Supplied material:
⟨

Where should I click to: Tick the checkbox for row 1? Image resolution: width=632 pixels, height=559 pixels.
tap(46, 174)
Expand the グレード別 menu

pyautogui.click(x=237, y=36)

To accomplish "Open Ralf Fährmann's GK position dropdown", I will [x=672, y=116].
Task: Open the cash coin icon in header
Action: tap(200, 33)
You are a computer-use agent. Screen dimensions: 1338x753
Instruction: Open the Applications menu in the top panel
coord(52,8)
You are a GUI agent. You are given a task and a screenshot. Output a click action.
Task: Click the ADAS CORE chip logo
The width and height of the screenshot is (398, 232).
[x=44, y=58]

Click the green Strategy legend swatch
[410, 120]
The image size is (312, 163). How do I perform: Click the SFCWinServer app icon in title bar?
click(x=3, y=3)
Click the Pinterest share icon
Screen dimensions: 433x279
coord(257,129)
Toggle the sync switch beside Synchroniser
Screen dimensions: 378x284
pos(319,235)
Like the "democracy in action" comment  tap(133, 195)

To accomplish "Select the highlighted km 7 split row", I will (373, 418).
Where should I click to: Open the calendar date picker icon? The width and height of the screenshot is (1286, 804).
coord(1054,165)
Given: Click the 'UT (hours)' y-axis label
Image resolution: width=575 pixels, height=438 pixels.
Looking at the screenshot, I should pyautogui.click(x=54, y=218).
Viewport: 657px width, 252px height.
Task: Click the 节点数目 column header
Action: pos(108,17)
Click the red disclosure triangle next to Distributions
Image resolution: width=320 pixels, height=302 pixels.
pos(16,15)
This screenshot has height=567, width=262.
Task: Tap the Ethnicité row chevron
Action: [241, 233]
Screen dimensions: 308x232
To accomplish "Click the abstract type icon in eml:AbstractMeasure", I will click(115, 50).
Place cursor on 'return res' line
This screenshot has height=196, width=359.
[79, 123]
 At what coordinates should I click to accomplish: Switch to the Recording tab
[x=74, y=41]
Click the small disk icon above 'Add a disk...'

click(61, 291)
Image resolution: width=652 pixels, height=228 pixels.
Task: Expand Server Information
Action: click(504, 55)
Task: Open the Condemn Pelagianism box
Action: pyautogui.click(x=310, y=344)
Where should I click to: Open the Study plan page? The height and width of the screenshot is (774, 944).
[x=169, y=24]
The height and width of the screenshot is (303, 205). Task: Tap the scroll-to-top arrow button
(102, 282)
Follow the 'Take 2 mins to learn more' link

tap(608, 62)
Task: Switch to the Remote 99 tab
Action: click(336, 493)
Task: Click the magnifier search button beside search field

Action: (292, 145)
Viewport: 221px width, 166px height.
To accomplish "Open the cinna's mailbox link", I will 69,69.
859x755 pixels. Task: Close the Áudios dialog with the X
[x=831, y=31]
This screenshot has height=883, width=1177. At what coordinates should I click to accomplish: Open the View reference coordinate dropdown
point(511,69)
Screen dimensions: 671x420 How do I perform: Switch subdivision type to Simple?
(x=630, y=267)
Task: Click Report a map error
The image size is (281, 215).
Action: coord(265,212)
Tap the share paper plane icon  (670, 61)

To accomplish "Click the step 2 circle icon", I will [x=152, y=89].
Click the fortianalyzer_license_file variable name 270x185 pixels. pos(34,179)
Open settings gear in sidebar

⟩

Exercise instructions: The required output is the complete set of records, reproduced exactly.

Answer to this exercise:
Where should I click to: Tick the checkbox for row 1? Image resolution: width=632 pixels, height=559 pixels.
tap(46, 174)
Expand the グレード別 menu

pyautogui.click(x=237, y=36)

To accomplish "Open Ralf Fährmann's GK position dropdown", I will [x=672, y=116].
Task: Open the cash coin icon in header
Action: tap(200, 33)
You are a computer-use agent. Screen dimensions: 1338x753
Instruction: Open the Applications menu in the top panel
coord(52,8)
You are a GUI agent. You are given a task and a screenshot. Output a click action.
Task: Click the ADAS CORE chip logo
The width and height of the screenshot is (398, 232).
[x=44, y=58]

Click the green Strategy legend swatch
[410, 120]
The image size is (312, 163). How do I perform: Click the SFCWinServer app icon in title bar?
click(x=3, y=3)
Click the Pinterest share icon
Screen dimensions: 433x279
coord(257,129)
Toggle the sync switch beside Synchroniser
Screen dimensions: 378x284
pos(319,235)
Like the "democracy in action" comment  tap(133, 195)

To accomplish "Select the highlighted km 7 split row", I will (373, 418).
Where should I click to: Open the calendar date picker icon? The width and height of the screenshot is (1286, 804).
coord(1054,165)
Given: Click the 'UT (hours)' y-axis label
Image resolution: width=575 pixels, height=438 pixels.
Looking at the screenshot, I should pyautogui.click(x=54, y=218).
Viewport: 657px width, 252px height.
Task: Click the 节点数目 column header
Action: pos(108,17)
Click the red disclosure triangle next to Distributions
Image resolution: width=320 pixels, height=302 pixels.
pos(16,15)
This screenshot has height=567, width=262.
Task: Tap the Ethnicité row chevron
Action: [241, 233]
Screen dimensions: 308x232
To accomplish "Click the abstract type icon in eml:AbstractMeasure", I will click(115, 50).
Place cursor on 'return res' line
This screenshot has height=196, width=359.
[79, 123]
 At what coordinates should I click to accomplish: Switch to the Recording tab
[x=74, y=41]
Click the small disk icon above 'Add a disk...'

click(61, 291)
Image resolution: width=652 pixels, height=228 pixels.
Task: Expand Server Information
Action: click(504, 55)
Task: Open the Condemn Pelagianism box
Action: pyautogui.click(x=310, y=344)
Where should I click to: Open the Study plan page? The height and width of the screenshot is (774, 944).
[x=169, y=24]
The height and width of the screenshot is (303, 205). Task: Tap the scroll-to-top arrow button
(102, 282)
Follow the 'Take 2 mins to learn more' link

tap(608, 62)
Task: Switch to the Remote 99 tab
Action: click(336, 493)
Task: Click the magnifier search button beside search field

Action: (292, 145)
Viewport: 221px width, 166px height.
To accomplish "Open the cinna's mailbox link", I will 69,69.
859x755 pixels. Task: Close the Áudios dialog with the X
[x=831, y=31]
This screenshot has height=883, width=1177. At what coordinates should I click to accomplish: Open the View reference coordinate dropdown
point(511,69)
Screen dimensions: 671x420 How do I perform: Switch subdivision type to Simple?
(x=630, y=267)
Task: Click Report a map error
The image size is (281, 215).
Action: coord(265,212)
Tap the share paper plane icon  (670, 61)

To accomplish "Click the step 2 circle icon", I will [x=152, y=89].
Click the fortianalyzer_license_file variable name 270x185 pixels. pos(34,179)
Open settings gear in sidebar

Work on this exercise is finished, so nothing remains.